- Born: Wilma Stein June 25, 1927 Long Branch, New Jersey, U.S.
- Died: June 7, 2026 (aged 98) New York City, U.S.
- Education: Skidmore College
- Occupations: Investor; philanthropist;
- Spouse: Laurence Tisch ​ ​(m. 1948; died 2003)​
- Children: 4, including Andrew and James

= Wilma Tisch =

American philanthropist and heiress (1927–2026)

Wilma "Billie" Tisch (née Stein; June 25, 1927 – June 7, 2026) was an American philanthropist. She was a graduate of Skidmore College and served on its board as well as pursuing many other philanthropic ventures.

==Background==
Tisch was born on June 25, 1927, in Long Branch, New Jersey, but grew up in Asbury Park, New Jersey. Her father, Joseph Stein, the son of German Jewish immigrants, worked as a journalist and later in the automotive industry and opened the first Cadillac dealership in New Jersey; her mother, Rose Liebesman Stein, was the daughter of Lithuanian Jewish immigrants. Her family belonged to a Conservative synagogue. She had one sister, Myra Cohn. She attended public schools and graduated with a BS from Skidmore College in 1948 with a major in economics and a minor in accounting.

After school, she took a job with Time, Inc as a secretary and soon after was married to Laurence Tisch in 1948. Early in his career, Tisch made his living from kosher Borscht Belt hotels which catered to the Jewish community.

==Philanthropy==
In 1962, she became a trustee of the Blythedale Children's Hospital in Valhalla, New York, serving on its board of directors.
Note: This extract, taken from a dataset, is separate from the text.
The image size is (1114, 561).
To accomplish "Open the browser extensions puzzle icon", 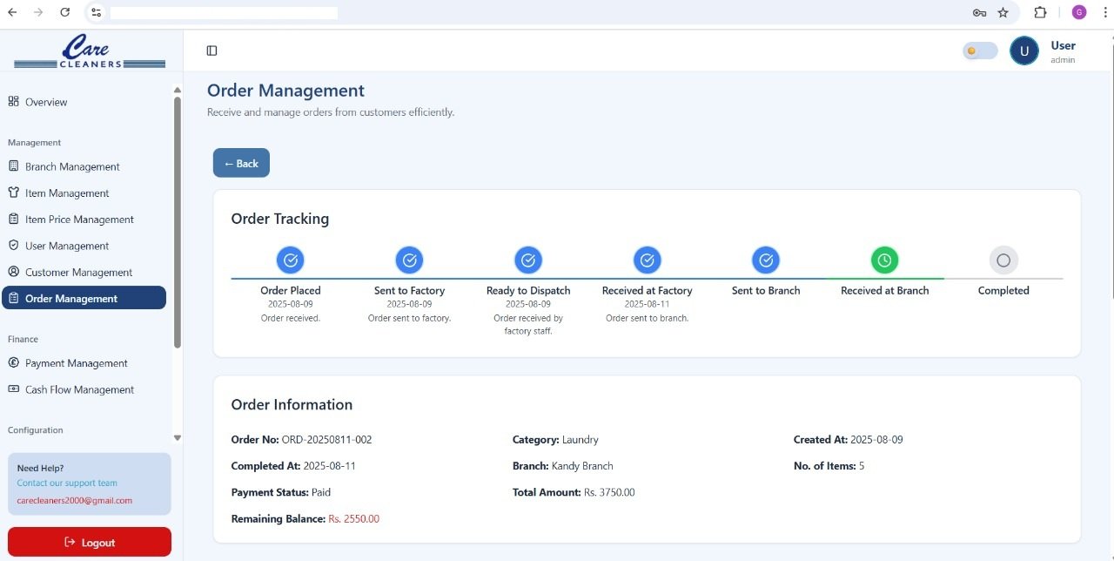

In 1969, she became a member of the Distribution Committee of Federation of Jewish Philanthropies which was responsible for allocating resources to charities that supported the Jewish community. She was instrumental in obtaining Federation sponsorship for Blythedale which also ran a program on joint disease in addition to being a children's hospital. In 1975, she became chairman of the Distribution Committee of the Federation. In 1980, she became the first woman to serve as president of the Federation of Jewish Philanthropies serving until 1983. She also served as the board chairwoman of the WNYC Foundation, Vice Chairman of United Way of New York City, Director of the Tisch Foundation, Trustee of Skidmore College, Trustee of the American Jewish Joint Distribution Committee, Trustee of the September 11th Fund, and served on the Mayor’s Transition Advisory Council of New York City.

In 1976, she received the Louis Marshall Medal from the Jewish Theological Seminary for "consecrated service to Judaism and the American Jewish Community". In 2006, she received an honorary doctorate from New York University for "extraordinary leadership and generosity across an array of civic and philanthropic endeavors".

==Personal life and death==
In 1948, Tisch married Laurence Tisch. They had four sons.
- Andrew H. Tisch (born 1949). Co-chair, Loews Corporation 2006-2024. Voluntary leadership positions at Cornell University, Harvard Business School, NYU's Tisch School of the Arts, and Weill Cornell Medicine.
- Daniel Tisch: Managing member, Towerview LLC, a family investment fund. Board member at New York University. Former Board Chair at Suffield Academy, the high school alma mater of all 4 Tisch sons. He is the father of David Tisch.
- James S. Tisch (born 1953): Chairman and former CEO of Loews Corporation. Married to Merryl Tisch. One of his children is Jessica Tisch, the Commissioner of the New York Police Department. Another child, Ben Tisch, became the Loew's CEO in 2025.
- Thomas Jonah Tisch: Managing Partner at Four Partners, a family investment firm. Board member at the NYU Medical Center. Former Brown University Chancellor, co-owner of the New York Sun, and Board member at the Manhattan Institute.

Wilma Tisch died in Manhattan on June 7, 2026, at the age of 98.

==Net worth==
Per Forbes, she had a net worth of 1.4 billion (April 2023).